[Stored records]
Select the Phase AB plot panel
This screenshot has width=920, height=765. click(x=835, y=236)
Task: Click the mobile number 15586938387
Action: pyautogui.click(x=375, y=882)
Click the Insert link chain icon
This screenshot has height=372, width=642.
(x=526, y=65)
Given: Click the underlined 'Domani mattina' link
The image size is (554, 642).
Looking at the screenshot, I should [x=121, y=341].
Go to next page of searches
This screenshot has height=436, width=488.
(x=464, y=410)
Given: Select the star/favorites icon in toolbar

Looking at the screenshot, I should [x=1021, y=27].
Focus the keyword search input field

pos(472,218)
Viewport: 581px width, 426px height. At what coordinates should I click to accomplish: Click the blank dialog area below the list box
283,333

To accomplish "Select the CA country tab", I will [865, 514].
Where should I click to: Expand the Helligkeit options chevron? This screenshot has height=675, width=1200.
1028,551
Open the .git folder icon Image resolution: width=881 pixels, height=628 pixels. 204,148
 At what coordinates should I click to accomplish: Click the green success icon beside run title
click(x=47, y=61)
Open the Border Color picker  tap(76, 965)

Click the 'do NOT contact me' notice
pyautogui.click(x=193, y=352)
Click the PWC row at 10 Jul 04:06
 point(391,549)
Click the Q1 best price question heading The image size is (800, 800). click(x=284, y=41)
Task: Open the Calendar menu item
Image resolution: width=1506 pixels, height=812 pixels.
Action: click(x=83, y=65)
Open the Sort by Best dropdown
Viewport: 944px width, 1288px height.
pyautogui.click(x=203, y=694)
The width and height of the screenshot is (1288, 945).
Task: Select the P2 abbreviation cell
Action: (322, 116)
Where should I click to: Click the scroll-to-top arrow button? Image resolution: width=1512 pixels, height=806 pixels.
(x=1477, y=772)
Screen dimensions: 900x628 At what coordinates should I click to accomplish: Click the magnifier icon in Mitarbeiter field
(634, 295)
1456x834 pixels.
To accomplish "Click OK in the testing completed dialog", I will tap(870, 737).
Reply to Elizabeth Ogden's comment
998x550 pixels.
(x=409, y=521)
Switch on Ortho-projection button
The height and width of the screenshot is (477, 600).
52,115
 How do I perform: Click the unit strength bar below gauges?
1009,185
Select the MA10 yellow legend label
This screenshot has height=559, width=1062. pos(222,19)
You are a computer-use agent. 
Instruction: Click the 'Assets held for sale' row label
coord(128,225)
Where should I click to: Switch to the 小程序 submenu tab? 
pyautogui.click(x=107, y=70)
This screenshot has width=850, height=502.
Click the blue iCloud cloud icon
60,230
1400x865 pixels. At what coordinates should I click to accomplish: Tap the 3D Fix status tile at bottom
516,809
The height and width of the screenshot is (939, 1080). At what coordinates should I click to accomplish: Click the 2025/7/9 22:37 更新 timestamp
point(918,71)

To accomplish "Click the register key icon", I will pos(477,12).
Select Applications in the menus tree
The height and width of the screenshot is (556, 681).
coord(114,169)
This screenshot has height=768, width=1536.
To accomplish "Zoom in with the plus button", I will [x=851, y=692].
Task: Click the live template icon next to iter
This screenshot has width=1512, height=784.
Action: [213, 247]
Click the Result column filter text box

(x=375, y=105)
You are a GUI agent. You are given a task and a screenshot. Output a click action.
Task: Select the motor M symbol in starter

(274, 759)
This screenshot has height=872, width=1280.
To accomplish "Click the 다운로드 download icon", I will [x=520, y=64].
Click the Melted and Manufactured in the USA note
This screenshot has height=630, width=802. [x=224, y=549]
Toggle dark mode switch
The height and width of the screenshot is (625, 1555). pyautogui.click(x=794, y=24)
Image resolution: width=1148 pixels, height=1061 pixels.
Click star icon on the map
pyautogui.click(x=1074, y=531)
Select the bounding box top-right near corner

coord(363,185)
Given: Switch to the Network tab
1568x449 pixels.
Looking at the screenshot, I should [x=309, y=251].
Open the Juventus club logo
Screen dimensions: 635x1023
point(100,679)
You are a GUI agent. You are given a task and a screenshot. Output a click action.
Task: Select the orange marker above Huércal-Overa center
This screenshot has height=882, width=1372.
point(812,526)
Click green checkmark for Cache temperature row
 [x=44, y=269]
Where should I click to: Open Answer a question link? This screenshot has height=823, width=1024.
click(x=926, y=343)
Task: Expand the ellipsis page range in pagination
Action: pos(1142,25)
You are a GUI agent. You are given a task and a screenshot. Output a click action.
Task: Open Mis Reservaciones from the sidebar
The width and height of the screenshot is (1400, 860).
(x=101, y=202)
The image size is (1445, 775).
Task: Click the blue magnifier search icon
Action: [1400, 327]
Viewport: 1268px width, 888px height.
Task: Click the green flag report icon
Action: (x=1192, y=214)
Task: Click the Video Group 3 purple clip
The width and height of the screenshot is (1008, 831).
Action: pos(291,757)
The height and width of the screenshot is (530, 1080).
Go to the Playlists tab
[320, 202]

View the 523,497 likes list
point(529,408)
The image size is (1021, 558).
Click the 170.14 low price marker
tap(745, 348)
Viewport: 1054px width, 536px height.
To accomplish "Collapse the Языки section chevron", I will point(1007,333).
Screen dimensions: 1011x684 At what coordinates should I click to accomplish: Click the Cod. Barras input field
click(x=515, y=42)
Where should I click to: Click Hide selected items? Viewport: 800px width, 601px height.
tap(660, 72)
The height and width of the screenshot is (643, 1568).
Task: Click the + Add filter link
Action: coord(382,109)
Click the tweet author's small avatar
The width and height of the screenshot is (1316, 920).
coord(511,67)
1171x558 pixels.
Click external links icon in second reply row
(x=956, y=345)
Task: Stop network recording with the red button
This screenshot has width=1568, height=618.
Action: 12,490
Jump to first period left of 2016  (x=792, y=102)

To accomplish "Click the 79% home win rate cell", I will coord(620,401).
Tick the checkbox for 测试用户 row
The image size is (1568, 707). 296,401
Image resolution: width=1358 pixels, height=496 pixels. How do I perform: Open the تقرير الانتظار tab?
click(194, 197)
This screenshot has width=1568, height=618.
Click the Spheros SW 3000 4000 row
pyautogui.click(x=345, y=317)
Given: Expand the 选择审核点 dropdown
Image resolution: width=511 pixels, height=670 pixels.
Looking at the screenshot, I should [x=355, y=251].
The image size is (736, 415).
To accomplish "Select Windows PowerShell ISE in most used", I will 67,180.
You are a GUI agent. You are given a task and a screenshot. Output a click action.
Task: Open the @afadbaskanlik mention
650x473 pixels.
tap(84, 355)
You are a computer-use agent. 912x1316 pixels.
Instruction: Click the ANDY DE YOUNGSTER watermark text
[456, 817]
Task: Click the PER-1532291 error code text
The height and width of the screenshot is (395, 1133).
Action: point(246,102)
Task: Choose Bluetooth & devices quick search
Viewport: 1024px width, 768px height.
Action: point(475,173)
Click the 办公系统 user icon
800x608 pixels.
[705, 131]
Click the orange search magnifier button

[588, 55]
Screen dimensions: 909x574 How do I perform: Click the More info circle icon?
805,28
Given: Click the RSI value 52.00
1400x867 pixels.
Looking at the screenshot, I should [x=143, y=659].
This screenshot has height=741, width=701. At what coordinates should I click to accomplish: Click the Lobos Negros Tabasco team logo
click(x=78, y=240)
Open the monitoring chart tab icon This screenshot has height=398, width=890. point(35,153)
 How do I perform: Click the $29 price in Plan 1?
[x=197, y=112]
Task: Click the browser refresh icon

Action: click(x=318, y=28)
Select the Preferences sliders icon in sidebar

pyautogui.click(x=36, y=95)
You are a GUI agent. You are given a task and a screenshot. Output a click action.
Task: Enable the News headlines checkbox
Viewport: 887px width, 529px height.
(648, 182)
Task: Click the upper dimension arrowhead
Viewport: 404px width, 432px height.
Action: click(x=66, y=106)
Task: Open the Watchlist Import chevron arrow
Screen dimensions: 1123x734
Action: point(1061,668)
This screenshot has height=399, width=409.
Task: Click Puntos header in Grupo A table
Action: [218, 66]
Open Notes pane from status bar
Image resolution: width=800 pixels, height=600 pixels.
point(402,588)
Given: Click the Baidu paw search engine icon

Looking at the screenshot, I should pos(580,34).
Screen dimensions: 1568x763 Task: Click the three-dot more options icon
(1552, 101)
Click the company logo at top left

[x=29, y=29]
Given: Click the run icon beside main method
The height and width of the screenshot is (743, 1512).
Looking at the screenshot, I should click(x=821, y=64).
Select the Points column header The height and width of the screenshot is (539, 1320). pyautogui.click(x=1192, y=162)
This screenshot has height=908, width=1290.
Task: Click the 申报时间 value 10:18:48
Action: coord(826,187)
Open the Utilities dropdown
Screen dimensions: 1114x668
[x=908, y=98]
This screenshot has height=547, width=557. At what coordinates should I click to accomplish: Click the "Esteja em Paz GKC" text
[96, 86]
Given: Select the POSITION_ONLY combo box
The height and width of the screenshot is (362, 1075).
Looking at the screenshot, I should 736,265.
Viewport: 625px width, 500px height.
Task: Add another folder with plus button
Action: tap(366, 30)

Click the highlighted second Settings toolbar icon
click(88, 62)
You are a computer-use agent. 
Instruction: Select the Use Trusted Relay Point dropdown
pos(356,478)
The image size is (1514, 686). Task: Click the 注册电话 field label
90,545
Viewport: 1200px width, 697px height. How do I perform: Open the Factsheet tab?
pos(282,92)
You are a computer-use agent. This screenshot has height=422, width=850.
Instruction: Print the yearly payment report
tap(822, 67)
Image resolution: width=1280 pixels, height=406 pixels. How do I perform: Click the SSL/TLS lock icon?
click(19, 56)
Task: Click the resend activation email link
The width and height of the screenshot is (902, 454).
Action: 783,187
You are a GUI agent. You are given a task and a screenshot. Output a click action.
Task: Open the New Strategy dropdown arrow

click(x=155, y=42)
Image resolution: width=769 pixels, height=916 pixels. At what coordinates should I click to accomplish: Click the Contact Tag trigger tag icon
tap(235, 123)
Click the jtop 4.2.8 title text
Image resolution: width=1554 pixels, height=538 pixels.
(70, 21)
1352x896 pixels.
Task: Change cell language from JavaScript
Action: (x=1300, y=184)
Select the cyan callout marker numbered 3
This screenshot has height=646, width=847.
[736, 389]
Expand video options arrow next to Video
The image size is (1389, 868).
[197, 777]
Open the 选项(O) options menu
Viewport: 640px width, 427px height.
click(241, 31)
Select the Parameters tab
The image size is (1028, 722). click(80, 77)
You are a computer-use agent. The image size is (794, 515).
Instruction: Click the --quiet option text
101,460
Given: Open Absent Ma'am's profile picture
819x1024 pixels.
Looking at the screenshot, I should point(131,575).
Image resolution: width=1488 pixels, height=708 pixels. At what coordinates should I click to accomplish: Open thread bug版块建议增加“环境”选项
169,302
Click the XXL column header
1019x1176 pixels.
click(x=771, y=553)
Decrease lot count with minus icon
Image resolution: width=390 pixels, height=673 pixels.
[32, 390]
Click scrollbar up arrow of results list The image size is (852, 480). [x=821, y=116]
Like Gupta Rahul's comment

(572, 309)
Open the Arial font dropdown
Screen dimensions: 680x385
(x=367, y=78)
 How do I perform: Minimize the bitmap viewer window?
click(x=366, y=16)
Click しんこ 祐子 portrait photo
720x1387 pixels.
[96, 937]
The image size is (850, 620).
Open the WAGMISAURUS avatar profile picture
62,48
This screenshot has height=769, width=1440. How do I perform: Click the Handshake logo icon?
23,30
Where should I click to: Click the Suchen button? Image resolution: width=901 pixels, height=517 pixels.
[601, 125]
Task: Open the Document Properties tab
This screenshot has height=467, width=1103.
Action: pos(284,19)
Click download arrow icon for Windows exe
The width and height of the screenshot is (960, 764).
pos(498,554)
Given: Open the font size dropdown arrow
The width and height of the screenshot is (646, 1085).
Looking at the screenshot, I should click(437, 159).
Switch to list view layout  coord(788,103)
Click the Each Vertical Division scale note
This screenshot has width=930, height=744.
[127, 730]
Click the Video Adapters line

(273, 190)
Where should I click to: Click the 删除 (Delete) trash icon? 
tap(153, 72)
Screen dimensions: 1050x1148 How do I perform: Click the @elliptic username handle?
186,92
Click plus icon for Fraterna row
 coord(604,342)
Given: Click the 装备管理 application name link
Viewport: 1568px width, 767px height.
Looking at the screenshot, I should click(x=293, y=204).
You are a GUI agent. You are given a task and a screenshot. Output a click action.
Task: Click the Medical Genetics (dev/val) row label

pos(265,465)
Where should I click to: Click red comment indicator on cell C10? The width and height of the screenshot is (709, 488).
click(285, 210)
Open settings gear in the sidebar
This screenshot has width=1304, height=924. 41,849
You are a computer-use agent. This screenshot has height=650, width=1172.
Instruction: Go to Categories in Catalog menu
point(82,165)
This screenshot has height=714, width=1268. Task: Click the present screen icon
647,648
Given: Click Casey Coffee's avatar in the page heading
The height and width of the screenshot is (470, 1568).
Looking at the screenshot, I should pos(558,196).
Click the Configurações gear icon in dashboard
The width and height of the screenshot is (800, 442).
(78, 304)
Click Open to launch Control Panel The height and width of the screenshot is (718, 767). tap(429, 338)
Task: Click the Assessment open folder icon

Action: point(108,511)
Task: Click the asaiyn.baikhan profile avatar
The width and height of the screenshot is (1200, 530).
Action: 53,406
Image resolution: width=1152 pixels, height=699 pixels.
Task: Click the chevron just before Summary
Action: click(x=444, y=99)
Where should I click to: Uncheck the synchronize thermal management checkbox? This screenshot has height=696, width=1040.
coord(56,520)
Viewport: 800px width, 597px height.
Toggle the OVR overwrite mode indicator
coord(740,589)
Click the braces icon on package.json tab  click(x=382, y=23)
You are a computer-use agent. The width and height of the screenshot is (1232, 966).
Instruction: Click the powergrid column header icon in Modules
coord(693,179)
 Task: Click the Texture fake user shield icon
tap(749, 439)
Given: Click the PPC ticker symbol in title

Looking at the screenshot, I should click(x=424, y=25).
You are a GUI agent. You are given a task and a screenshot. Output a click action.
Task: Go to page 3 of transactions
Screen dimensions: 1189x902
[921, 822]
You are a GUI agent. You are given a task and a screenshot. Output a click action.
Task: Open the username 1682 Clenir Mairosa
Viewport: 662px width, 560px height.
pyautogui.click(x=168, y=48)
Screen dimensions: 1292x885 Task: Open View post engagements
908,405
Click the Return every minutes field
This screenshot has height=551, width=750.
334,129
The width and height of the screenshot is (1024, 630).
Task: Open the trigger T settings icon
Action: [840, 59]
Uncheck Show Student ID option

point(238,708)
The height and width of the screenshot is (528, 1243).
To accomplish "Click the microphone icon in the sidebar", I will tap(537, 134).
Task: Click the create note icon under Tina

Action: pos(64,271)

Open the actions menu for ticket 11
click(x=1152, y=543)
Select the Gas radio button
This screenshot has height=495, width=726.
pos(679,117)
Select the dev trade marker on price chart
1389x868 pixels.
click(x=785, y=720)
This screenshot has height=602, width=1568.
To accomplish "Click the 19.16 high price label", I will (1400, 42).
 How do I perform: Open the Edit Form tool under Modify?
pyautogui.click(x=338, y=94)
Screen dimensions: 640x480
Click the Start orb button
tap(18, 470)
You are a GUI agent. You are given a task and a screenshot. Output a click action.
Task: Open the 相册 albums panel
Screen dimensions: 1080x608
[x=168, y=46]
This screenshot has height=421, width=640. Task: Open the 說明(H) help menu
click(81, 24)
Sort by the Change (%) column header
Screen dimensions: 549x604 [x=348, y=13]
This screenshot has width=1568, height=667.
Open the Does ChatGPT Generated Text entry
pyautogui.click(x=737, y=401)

* [WHAT NEEDS TO BE DONE]:
All lines above between those holding "Screen dimensions: 680x385" and "has height=650, width=1172.", inclusive, must be set down unchanged, and no other line may be included.

* [ANSWER TO THIS PROBLEM]:
Screen dimensions: 680x385
(x=367, y=78)
 How do I perform: Minimize the bitmap viewer window?
click(x=366, y=16)
Click しんこ 祐子 portrait photo
720x1387 pixels.
[96, 937]
The image size is (850, 620).
Open the WAGMISAURUS avatar profile picture
62,48
This screenshot has height=769, width=1440. How do I perform: Click the Handshake logo icon?
23,30
Where should I click to: Click the Suchen button? Image resolution: width=901 pixels, height=517 pixels.
[601, 125]
Task: Open the Document Properties tab
This screenshot has height=467, width=1103.
Action: pos(284,19)
Click download arrow icon for Windows exe
The width and height of the screenshot is (960, 764).
pos(498,554)
Given: Open the font size dropdown arrow
The width and height of the screenshot is (646, 1085).
Looking at the screenshot, I should click(437, 159).
Switch to list view layout  coord(788,103)
Click the Each Vertical Division scale note
This screenshot has width=930, height=744.
[127, 730]
Click the Video Adapters line

(273, 190)
Where should I click to: Click the 删除 (Delete) trash icon? 
tap(153, 72)
Screen dimensions: 1050x1148 How do I perform: Click the @elliptic username handle?
186,92
Click plus icon for Fraterna row
 coord(604,342)
Given: Click the 装备管理 application name link
Viewport: 1568px width, 767px height.
Looking at the screenshot, I should click(x=293, y=204).
You are a GUI agent. You are given a task and a screenshot. Output a click action.
Task: Click the Medical Genetics (dev/val) row label

pos(265,465)
Where should I click to: Click red comment indicator on cell C10? The width and height of the screenshot is (709, 488).
click(285, 210)
Open settings gear in the sidebar
This screenshot has width=1304, height=924. 41,849
You are a computer-use agent. This screenshot has height=650, width=1172.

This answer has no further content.